The world teaches life lessons in mysterious ways. Everything I need to know I learned in the last five months from the Scott Peterson trial. Cases in point :
Ugly crimes happen to pretty people. Ugly crimes happen to ugly people, too, but they don't make the cover of People magazine.
Which is why you should never kill anybody cuter than yourself with a smile that could light up most of California. The deck is already stacked against you.
Grown men do wear makeup outside of glam-rock hair bands and drag queens. They're called television anchors and tend to be more orange than your average Oompa-Loompa. Shiny male noses everywhere, behold the man-pact!
Speaking of orange, avoid chlorine strong enough to bleach hair. It did nothing for Scott Peterson's hairstyle, let alone his alibi.
Never smile at vigils even if you're thinking about your mistress. It's just in poor taste.
Never leave your pregnant wife on Christmas Eve. Or, ever.
Mothers worldwide have spent generations warning about the benefits of clean underwear just in case of an accident. That clean undergarment admonishment now extends to hampers. You never know when police officers will be rummaging through it.

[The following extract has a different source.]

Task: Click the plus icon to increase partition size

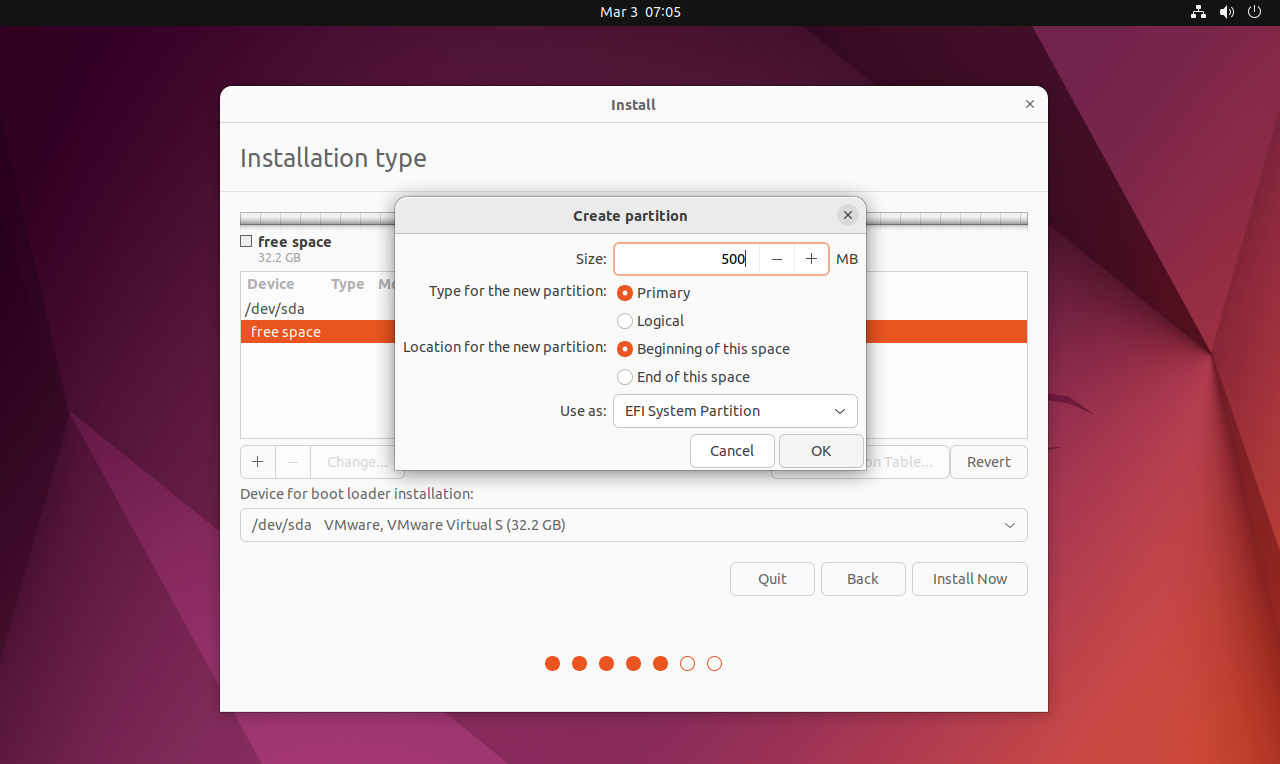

When one's spouse goes missing he or she might want to return to the home and car they know. Especially the specially decorated nursery.
Blind dates shouldn't start off with champagne and strawberries. Etiquette dictates alcohol and fruit should be left until after at least one of the parties divorce.
Never admit "The Shining" is your favorite flick.
When asked to make a life or death decision, don't rock the boat.
Shoulder pads are not dead. Just look at Gloria Allred.
Never confuse fishing with golf. And, if you are an avid fisherman, make sure your wife and in-laws know that long before it becomes an alibi.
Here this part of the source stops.